Digital Nomadism and the Rest of Us
One can make any place home relatively easily. It’s been 3 weeks “on the road” for me, away from my base of San Francisco. The comforts of home are still mostly available. I’ve got my local corner store nearby. I’ve done my laundry on time without fail, approximately once each week. I wasted no time joining the local gym. I’ve got access to great wifi. I work on my day job, my side projects, and I write. I find time for newfound friends as well as time alone for reading and resting. Basically, I’ve settled into a routine of sorts.
I’ve been doing this for a while — first as a consultant traveling throughout the US, and most recently for a job that has me overseas once every six weeks. Have laptop. Will travel. Must adapt.
I’m currently in the middle of a stint with Hacker Paradise in Portugal. This trip is different because instead of traveling alone, or with a group of people similarly waiting to go back somewhere, I’m with people who may never go back. They are “digital nomads”. Some of them move every few weeks, some stay a couple months in one place, but the goal is always to move and to learn. Some of them do keep a home base, many with parents. But they’re all working, and they’re all productive. This isn’t just a vacation… is it?
The term “digital nomad” irked me at first. When I was working remotely, I’d travel in small packs with others of my kind. Sure, most of us had a home and (some semblance of) a plan. How are these people I’m with today any different?

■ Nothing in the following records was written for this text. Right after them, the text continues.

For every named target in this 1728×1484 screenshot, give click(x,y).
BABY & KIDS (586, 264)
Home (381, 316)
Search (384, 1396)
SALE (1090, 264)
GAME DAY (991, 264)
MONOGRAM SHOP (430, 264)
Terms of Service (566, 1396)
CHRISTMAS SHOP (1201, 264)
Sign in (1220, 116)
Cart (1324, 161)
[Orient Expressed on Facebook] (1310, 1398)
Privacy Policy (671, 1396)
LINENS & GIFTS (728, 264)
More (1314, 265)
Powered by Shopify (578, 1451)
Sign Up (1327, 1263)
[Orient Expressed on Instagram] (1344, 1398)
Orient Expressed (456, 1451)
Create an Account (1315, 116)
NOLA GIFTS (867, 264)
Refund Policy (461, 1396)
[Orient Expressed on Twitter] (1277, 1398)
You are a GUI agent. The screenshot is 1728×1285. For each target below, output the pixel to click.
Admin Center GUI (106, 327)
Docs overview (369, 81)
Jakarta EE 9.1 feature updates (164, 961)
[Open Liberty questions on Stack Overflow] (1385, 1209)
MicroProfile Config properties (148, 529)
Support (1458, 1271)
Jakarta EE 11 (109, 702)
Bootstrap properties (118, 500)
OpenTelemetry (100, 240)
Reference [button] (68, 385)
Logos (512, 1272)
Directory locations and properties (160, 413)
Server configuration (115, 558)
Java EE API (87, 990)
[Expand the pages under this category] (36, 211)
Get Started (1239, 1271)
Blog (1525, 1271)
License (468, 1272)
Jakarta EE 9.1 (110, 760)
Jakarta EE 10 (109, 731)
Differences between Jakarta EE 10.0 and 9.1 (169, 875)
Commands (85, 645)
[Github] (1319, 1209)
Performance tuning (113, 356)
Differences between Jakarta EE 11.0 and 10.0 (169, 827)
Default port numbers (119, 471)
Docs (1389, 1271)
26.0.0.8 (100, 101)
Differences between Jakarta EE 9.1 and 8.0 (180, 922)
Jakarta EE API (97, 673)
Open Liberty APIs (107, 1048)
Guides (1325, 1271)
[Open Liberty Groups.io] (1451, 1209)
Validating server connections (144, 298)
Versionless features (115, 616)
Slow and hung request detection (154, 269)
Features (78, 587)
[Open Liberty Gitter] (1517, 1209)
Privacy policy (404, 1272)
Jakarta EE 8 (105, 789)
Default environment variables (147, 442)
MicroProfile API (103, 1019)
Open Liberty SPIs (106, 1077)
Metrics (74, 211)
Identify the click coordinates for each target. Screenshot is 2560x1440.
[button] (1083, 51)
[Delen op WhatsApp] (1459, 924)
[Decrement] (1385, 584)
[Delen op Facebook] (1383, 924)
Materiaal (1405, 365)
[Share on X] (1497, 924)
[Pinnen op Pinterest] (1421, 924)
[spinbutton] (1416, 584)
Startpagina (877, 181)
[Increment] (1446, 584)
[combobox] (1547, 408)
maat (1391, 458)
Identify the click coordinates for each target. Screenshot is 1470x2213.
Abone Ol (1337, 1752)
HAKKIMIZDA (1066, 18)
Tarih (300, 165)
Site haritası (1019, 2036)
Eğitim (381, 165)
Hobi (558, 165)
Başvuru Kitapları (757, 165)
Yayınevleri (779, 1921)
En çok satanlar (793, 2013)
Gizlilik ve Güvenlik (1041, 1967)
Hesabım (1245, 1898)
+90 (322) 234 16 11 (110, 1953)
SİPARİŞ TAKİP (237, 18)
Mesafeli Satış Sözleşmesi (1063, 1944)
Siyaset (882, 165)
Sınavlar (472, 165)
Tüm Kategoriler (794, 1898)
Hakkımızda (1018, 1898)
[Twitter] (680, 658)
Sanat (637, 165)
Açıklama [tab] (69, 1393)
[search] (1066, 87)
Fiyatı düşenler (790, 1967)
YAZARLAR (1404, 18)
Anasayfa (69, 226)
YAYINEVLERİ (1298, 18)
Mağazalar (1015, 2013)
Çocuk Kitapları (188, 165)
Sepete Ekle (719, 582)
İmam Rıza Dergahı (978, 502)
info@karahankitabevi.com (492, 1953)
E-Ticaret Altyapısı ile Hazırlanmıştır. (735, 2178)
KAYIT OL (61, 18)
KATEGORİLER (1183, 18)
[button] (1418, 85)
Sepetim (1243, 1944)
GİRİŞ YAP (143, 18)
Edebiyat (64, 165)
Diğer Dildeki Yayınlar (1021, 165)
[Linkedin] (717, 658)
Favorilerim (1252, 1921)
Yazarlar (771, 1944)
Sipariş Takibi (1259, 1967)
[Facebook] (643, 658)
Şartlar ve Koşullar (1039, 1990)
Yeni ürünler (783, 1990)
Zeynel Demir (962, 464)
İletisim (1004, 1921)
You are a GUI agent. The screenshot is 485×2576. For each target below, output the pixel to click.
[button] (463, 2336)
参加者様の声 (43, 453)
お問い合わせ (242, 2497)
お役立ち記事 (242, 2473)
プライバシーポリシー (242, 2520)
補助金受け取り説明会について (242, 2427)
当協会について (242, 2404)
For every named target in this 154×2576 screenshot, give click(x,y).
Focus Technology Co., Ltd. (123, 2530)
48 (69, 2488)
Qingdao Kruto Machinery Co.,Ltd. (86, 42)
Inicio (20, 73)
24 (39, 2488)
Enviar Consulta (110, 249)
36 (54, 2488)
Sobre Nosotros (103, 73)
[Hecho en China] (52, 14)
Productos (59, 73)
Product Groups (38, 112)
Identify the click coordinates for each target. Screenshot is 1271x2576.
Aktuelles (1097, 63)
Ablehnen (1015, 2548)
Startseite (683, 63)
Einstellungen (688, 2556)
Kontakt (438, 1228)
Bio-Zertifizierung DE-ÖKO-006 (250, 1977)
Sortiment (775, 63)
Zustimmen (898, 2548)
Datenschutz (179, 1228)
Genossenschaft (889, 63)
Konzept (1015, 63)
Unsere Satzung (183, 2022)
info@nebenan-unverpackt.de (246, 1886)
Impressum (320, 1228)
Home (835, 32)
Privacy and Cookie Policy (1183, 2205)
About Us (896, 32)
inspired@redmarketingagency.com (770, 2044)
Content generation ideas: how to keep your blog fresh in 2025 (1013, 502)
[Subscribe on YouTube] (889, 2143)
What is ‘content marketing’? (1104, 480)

It’s hard to track down the origin of digital nomadism, especially because it seems the lifestyle has existed in different forms for quite some time. Throughout history, writers & artists have traditionally been “location independent” (another term coined to describe a person who works remotely, supposedly by Lea Woodward in 2007). But with the dawn of the internet & wireless-enabled laptops in the late 90s, location independence started to become a real thing. In 1997, Tsugio Makimono and David Manners published a book they called, simply put, Digital Nomad. They argued that technology would change the way a large portion of our population works in the future, in that as more and more people take up technology jobs, collaboration tools would become more advanced and the internet would continue to rule. The traditional 9–5 office job would slowly decline over time.
The notion soon turned into a movement. The social and sharing economy cemented itself as a fixture in our world, thanks to the likes of Facebook, Instagram and Snapchat. Travel blogs exploded: young 20-somethings hell bent on exploring the world, sharing their experiences with anyone who would listen, hoping to inspire others to do the same. Finding oneself became the name of the game. Recently, social networks dedicated to people who want to stay on the road have started to pop up. One of the most well known is Nomad List, a service that provides a guide to the best cities for digital nomads, ranked by factors like cost of living, fun, and safety. You can also pay a fee to join a slack group, #nomads, which gives you unlimited access to anyone who considers themselves a part of the “digital nomad” community. It seems like this is the true governing body for the nomads.
It’s easy to be cynical and immediately dismiss today’s nomadic way of living as a thing for trust fund babies who want to gallivant around the world. Sure, there will always be people who do the nomad thing as means to a getaway. But the lifestyle is in some ways more a product of the fact that now, as Makimono and Manners predicted in ’97, most tech workers don’t need to be in an office. And further, it’s an issue of supply and demand for these workers. When I was a consultant, it was easier and cheaper for a company to pay for someone with my skill set to fly to them each week, rather than spending the time and money to find someone local to bring on as a salaried employee (which has a very high onboarding cost associated with it). So if you’re a remote worker with these skills, with remote clients… you can live where you want and travel as you please.
When I think back to my days on the road, I would have loved to have something like #nomads to fall back on. I remember when I lived in Dallas for a long-term project, my daily routine consisted of driving my jeep to Starbucks, working, going to the gym, and stopping at Whole Foods on the way back for dinner. Maybe going with coworkers for dinner and drinks (mmm… tex-mex) once or twice a week. But really, I wanted to meet people local to the area. I didn’t know how to do that. I felt like an outsider. So I stayed inside. Community has always been a theme in nomad packs throughout history, so why should digital nomadism stray from that? Now, the lifestyle has been given a name and formalized. Support groups dedicated to the nomadism can start to flourish. That’s pretty cool.
I support the digital nomad “movement”. However, I’ve realized — and it took me years of being on and off the road, plus time with Hacker Paradise to get here — is that I don’t aspire to be a digital nomad. Maybe I did at one point. There are so many amazing things about living this way. You meet intelligent and inspiring people who have seen more, or aspire to see more, than most of the people in your home network. You go on adventures with these people in exciting parts of the world. And you get to know yourself, for better or for worse. You journey solo, you assimilate to a new culture alone, you react to situations that are less than ideal on your own. You learn more about what makes you tick, what makes you happy, and what you need to truly feel at home, even if it’s exactly what you left behind. That might be the biggest surprise of all, and perhaps what nomadism is truly about.